Ymir was a giant, who in prehistoric times came into being in the wasteland of Ginnungagap, between the scorching-hot realm of Muspelheim to the south and ice-cold Niflheim in the north. One day, the waters of the Élivágar rivers ran so far from their sources that they froze in the northern regions of Ginnungagap. Upon encountering the sparks flying from Muspelheim, the ice melted and began to drip–these drips were given life by the sparks and formed Ymir.
As he slept, Ymir began to sweat; a man and a woman grew from under his arm, and his feet produced a son–these were the ancestors of the giants. Ymir was nourished by Auðumla, the cow–she too was created from frost and ice, and fed on salted ice-blocks: ‘the first day that she licked the blocks, there came forth from the blocks in the evening a man’s hair; the second day, a man’s head; the third day the whole man.’ This man was named Buri, and he bore a son, named Borr. Borr took Bestla, a giantess, as his wife, and they had three sons: Odin, Vili and Vé.
A power struggle then ensued in Ginnungagap. Borr and Bestla’s three sons killed Ymir to put a stop to the stream of giants he continued to sweat out. In The Fooling of Gylfe, Snorri retells the story of how the brothers fashioned the Earth from Ymir’s body–adding that his blood became a sea ‘in a ring round about her [the Earth]; and it may well seem a hard thing to most men to cross over it.’
The Egyptians also believed the world of the living to be surrounded by a vast, chaotic sea; above and below this was the invisible part of the universe, where the Sun, Moon and stars resided when they were not visible in the sky–humans and animals were also believed to travel here when their earthly lives came to an end. An Egyptian map from the year 350 BC shows Egypt and its surrounding areas, with the south at the top. The goddess Nut arches over the world like a bridge, with her hands in the west and her feet to the east. At other times, Nut is represented as lying below the Earth, extinguishing the Sun in the evening to birth it again the next morning.

============================================================

AIM A. Reproduce the passage on Ymir and the Egyptian view of the world in full, word for word.
AIM B. Rewrite the records from their first line through the line containing "click(537, 236)", inclusive, changing "heading" to "headline" and leaving everything else unaltered. Return only those lines.

DATA EXCERPTS.
============================================================

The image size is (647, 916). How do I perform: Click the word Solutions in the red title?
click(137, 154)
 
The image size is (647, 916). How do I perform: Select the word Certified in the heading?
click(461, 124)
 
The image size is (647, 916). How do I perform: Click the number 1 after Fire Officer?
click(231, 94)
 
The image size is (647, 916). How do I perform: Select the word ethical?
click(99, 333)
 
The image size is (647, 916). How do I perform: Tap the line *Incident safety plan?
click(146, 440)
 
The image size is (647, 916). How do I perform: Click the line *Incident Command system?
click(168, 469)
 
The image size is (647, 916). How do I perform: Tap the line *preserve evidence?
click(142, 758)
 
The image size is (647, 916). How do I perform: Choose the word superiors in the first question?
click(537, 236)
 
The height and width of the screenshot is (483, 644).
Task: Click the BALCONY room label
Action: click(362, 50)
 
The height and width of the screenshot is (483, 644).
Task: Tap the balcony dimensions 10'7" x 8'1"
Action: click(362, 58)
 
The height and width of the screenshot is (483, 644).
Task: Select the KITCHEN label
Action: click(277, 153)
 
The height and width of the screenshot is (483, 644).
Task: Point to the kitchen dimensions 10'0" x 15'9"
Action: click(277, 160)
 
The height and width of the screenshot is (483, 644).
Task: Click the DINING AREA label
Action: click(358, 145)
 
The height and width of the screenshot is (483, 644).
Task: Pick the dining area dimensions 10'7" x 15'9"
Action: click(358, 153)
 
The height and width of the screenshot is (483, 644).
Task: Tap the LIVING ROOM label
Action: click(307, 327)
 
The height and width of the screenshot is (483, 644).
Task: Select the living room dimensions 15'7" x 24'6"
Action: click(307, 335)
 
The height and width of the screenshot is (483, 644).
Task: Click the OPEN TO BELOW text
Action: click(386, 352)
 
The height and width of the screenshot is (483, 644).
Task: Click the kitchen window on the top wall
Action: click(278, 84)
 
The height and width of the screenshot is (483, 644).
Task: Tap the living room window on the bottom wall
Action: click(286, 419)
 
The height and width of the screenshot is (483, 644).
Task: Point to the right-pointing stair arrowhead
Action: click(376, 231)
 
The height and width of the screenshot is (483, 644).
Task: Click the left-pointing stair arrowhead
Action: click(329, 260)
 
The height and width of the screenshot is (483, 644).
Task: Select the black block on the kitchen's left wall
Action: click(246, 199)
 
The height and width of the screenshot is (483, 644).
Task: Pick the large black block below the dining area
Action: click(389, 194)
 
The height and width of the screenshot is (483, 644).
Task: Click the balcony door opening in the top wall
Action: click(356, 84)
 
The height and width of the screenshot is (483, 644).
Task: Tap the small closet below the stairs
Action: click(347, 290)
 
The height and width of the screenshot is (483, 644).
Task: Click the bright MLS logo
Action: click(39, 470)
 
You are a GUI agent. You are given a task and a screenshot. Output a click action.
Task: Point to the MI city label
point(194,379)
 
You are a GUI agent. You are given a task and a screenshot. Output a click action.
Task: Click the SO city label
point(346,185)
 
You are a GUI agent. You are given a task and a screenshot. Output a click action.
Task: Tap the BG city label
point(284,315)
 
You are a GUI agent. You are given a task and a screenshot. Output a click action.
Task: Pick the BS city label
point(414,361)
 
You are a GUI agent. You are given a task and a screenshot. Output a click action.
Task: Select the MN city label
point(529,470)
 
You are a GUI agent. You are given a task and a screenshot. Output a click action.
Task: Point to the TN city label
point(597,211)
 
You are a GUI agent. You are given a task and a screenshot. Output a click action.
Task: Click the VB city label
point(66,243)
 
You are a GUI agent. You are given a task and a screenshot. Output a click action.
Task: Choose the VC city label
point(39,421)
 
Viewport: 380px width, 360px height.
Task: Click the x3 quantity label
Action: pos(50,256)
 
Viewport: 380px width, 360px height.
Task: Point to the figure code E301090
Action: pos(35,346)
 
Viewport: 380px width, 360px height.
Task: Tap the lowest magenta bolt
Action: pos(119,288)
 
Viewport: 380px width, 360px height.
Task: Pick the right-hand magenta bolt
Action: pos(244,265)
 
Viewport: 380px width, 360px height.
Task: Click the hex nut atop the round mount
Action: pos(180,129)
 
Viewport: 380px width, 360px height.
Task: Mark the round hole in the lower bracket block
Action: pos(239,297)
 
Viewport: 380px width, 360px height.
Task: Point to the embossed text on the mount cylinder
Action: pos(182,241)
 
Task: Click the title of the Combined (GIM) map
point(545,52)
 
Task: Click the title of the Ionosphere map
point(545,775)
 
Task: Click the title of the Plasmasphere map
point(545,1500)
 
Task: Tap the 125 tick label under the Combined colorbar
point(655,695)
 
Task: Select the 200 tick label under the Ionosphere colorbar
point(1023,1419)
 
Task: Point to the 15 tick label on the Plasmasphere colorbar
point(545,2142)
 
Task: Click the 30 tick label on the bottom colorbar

============================================================

COMPLETE OUTPUT A.
Ymir was a giant, who in prehistoric times came into being in the wasteland of Ginnungagap, between the scorching-hot realm of Muspelheim to the south and ice-cold Niflheim in the north. One day, the waters of the Élivágar rivers ran so far from their sources that they froze in the northern regions of Ginnungagap. Upon encountering the sparks flying from Muspelheim, the ice melted and began to drip–these drips were given life by the sparks and formed Ymir.
As he slept, Ymir began to sweat; a man and a woman grew from under his arm, and his feet produced a son–these were the ancestors of the giants. Ymir was nourished by Auðumla, the cow–she too was created from frost and ice, and fed on salted ice-blocks: ‘the first day that she licked the blocks, there came forth from the blocks in the evening a man’s hair; the second day, a man’s head; the third day the whole man.’ This man was named Buri, and he bore a son, named Borr. Borr took Bestla, a giantess, as his wife, and they had three sons: Odin, Vili and Vé.
A power struggle then ensued in Ginnungagap. Borr and Bestla’s three sons killed Ymir to put a stop to the stream of giants he continued to sweat out. In The Fooling of Gylfe, Snorri retells the story of how the brothers fashioned the Earth from Ymir’s body–adding that his blood became a sea ‘in a ring round about her [the Earth]; and it may well seem a hard thing to most men to cross over it.’
The Egyptians also believed the world of the living to be surrounded by a vast, chaotic sea; above and below this was the invisible part of the universe, where the Sun, Moon and stars resided when they were not visible in the sky–humans and animals were also believed to travel here when their earthly lives came to an end. An Egyptian map from the year 350 BC shows Egypt and its surrounding areas, with the south at the top. The goddess Nut arches over the world like a bridge, with her hands in the west and her feet to the east. At other times, Nut is represented as lying below the Earth, extinguishing the Sun in the evening to birth it again the next morning.

COMPLETE OUTPUT B.
The image size is (647, 916). How do I perform: Click the word Solutions in the red title?
click(137, 154)
 
The image size is (647, 916). How do I perform: Select the word Certified in the headline?
click(461, 124)
 
The image size is (647, 916). How do I perform: Click the number 1 after Fire Officer?
click(231, 94)
 
The image size is (647, 916). How do I perform: Select the word ethical?
click(99, 333)
 
The image size is (647, 916). How do I perform: Tap the line *Incident safety plan?
click(146, 440)
 
The image size is (647, 916). How do I perform: Click the line *Incident Command system?
click(168, 469)
 
The image size is (647, 916). How do I perform: Tap the line *preserve evidence?
click(142, 758)
 
The image size is (647, 916). How do I perform: Choose the word superiors in the first question?
click(537, 236)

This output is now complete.